When an electron absorbs light, it gets bumped into a higher energy band. As quantum physics reveals, the newly energized electron leaves an "electron hole" behind. Because the high-energy electron has a negative charge and the hole has positive charge, the duo remain bound -- forming an exciton.
Excitons are only found in semiconducting and insulating materials, and their unique properties can be studied in 2D materials. Physicists regularly look for new quantum properties by combing 2D materials.
Recently, researchers in Switzerland layered tungsten diselenide with molybdenum diselenide, WSe2 with MoSe2, to create a new 2D metamaterial -- with new quantum properties. To test the combo's unique properties, scientists used a laser to excite the electron in the metamaterial, creating light beams with circular polarization.
Researchers at the Swiss Federal Institute of Technology in Lausanne, or EPFL, showed that by tweaking the layering of the two original 2D materials, scientists were able to create new interference patterns, altering the nature of the metamaterial's exciton behavior, and in turn, changing the polarization, wavelength and intensity of the light beams.
According to the new study, the patterning of the 2D materials works to change the energy difference between the electron and paired electron hole, which influences exciton flows. Scientists call this energy difference a "valley."
As the new research demonstrated, 2D materials can be combined to influence these valleys and their quantum effects. The study of valleys and their influence on quantum properties is called "valleytronics."
Researchers described their newest valley-manipulation techniques in the journal Nature Photonics. Authors of the new paper think the control of valleys and their impact on exciton flows could be "leveraged to code and process information at a nanoscopic level," paving the way for a new generation of more powerful and efficient electronics.

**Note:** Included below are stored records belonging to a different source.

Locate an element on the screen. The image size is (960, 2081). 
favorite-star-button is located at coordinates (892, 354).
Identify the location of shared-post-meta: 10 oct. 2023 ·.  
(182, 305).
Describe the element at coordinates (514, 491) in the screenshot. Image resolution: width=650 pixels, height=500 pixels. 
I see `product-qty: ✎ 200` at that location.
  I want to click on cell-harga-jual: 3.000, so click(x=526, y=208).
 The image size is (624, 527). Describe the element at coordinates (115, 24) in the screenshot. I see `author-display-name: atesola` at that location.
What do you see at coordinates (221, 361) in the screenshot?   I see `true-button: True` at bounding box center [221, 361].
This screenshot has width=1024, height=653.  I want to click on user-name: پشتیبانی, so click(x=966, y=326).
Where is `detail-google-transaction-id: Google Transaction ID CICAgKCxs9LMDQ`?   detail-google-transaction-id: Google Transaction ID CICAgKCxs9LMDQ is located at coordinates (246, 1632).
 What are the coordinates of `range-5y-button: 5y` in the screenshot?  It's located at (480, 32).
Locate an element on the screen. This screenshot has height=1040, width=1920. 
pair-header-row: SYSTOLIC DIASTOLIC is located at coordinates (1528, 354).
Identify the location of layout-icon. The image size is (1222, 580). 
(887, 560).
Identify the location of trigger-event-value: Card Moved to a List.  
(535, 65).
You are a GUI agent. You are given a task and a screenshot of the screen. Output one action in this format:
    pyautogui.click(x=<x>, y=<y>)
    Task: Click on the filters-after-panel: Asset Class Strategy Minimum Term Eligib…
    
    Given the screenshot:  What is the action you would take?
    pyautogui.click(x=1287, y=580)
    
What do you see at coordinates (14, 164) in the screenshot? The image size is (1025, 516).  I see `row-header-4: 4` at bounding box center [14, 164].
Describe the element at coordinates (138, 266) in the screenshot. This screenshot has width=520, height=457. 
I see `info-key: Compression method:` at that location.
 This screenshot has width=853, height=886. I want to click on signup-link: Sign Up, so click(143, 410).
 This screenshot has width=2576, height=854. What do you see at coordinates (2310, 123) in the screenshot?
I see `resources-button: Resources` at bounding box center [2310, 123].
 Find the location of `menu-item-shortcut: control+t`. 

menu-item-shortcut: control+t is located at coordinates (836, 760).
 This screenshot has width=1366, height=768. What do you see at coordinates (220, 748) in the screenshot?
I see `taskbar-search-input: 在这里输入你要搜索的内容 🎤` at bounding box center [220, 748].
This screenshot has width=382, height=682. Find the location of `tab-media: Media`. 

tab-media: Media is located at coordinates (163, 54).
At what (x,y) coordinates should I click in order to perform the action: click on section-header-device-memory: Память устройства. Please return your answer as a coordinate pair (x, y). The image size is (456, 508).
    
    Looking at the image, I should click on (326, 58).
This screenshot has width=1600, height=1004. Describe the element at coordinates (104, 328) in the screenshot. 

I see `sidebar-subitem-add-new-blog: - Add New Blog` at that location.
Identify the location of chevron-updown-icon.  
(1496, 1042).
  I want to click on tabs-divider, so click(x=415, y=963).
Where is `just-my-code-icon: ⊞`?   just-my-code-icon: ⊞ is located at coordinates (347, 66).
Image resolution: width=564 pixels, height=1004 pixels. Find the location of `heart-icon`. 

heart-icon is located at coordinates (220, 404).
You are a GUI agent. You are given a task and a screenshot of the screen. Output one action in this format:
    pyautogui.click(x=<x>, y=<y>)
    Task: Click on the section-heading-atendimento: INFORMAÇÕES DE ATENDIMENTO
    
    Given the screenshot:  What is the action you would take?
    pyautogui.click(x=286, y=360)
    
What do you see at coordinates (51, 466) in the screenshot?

"Linking several devices that incorporate this technology would give us a new way to process data," Andras Kis, head of EPFL's Laboratory of Nanoscale Electronics and Structures, said in a news release. "By changing the polarization of light in a given device, we can then select a specific valley in a second device that's connected to it. That's similar to switching from 0 to 1 or 1 to 0, which is the fundamental binary logic used in computing."